[R] need help EM algorithm to find MLE of coeff in mixed effects model

Jie jimmycloud at gmail.com
Tue Jul 3 19:56:14 CEST 2012

Dear All,

have a general question about coefficients estimation of the mixed model.

I simulated a very basic model: Y|b=X*\beta+Z*b +\sigma^2* diag(ni);
b follows
N(0,\psi)  #i.e. bivariate normal
where b is the latent variable, Z and X are ni*2 design matrices, sigma is
the error variance,
Y are longitudinal data, i.e. there are ni measurements for object i.
Parameters are \beta, \sigma, \psi; call them \theta.

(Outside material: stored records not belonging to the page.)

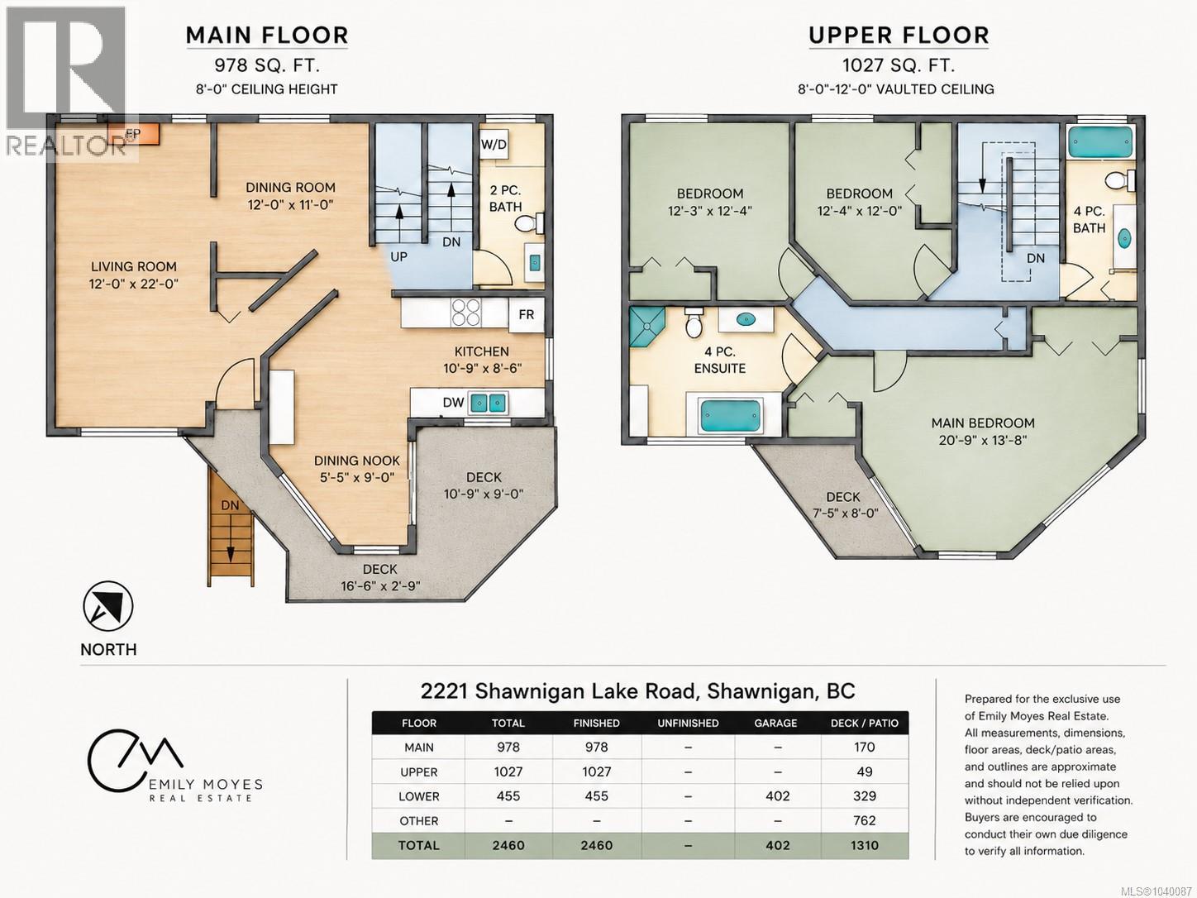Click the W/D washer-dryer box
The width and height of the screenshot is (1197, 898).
click(x=494, y=145)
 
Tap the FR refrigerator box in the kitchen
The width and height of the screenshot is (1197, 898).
click(x=527, y=315)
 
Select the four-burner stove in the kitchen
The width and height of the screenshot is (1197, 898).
click(x=466, y=313)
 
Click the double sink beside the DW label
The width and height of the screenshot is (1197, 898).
click(x=488, y=404)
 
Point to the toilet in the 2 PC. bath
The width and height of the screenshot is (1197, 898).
click(x=529, y=223)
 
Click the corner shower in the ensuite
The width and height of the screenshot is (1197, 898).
click(x=647, y=327)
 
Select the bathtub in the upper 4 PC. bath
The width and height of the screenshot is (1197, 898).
click(x=1100, y=142)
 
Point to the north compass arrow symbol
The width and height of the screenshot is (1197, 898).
click(x=108, y=606)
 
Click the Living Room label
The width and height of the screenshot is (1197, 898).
click(x=134, y=266)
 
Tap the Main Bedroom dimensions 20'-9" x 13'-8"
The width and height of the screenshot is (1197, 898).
click(x=983, y=440)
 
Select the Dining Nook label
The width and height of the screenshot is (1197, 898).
click(x=356, y=461)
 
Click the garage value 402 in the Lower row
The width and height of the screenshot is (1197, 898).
click(x=777, y=796)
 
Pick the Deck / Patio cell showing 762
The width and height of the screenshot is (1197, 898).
click(x=865, y=820)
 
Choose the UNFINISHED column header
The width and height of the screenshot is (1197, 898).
click(x=688, y=723)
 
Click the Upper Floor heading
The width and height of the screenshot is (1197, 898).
click(x=899, y=36)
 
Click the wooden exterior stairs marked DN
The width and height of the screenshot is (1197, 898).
click(x=230, y=528)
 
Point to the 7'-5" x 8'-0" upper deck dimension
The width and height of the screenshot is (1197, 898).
click(x=846, y=513)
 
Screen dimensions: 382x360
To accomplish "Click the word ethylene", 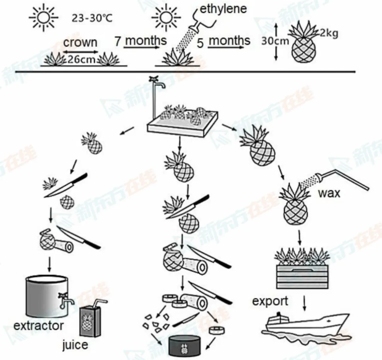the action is tap(223, 9).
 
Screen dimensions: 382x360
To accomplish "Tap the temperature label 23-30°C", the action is tap(92, 18).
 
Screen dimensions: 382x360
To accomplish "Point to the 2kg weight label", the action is tap(329, 33).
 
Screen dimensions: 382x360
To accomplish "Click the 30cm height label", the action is tap(275, 41).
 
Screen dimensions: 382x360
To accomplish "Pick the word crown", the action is tap(80, 42).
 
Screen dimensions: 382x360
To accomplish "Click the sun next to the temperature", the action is tap(44, 18).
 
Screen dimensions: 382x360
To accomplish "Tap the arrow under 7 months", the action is tap(141, 47).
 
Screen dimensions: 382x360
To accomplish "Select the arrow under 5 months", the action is tap(226, 47).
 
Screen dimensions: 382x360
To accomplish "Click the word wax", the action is tap(329, 193).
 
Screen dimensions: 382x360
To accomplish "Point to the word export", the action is tap(270, 302).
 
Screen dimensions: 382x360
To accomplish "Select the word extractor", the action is tap(39, 326).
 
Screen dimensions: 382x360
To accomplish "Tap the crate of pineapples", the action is tap(302, 269).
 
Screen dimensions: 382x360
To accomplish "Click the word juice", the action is tap(75, 345).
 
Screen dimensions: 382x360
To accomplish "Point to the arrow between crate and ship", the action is tap(304, 303).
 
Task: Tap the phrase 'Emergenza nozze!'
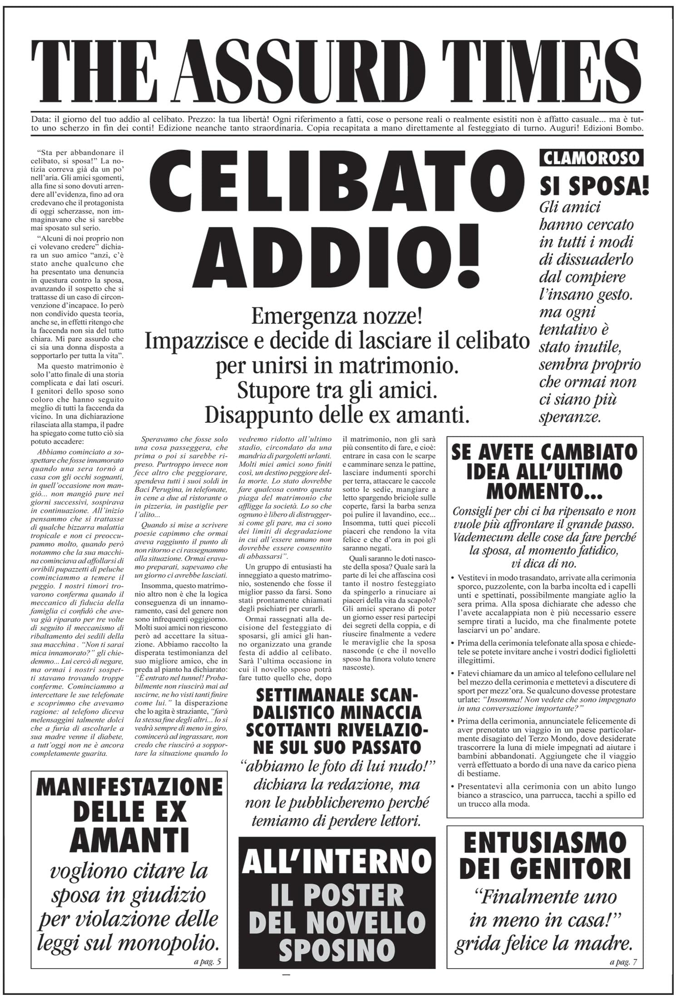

I wrote a regular EM, the M step is to maximize the log(f(Y,b;\theta))  by
taking first order derivatives, setting to 0 and solving the equation.
The E step involves the evaluation of E step, using Gauss Hermite
approximation. (10 points)

All are simulated data. X and Z are naive like cbind(rep(1,m),1:m)
After 200 iterations, the estimated \beta converges to the true value while
\sigma and \psi do not. Even after one iteration, the \sigma goes up from
I am confused since the \hat{\beta} requires \sigma and \psi from previous
iteration. If something wrong then all estimations should be incorrect...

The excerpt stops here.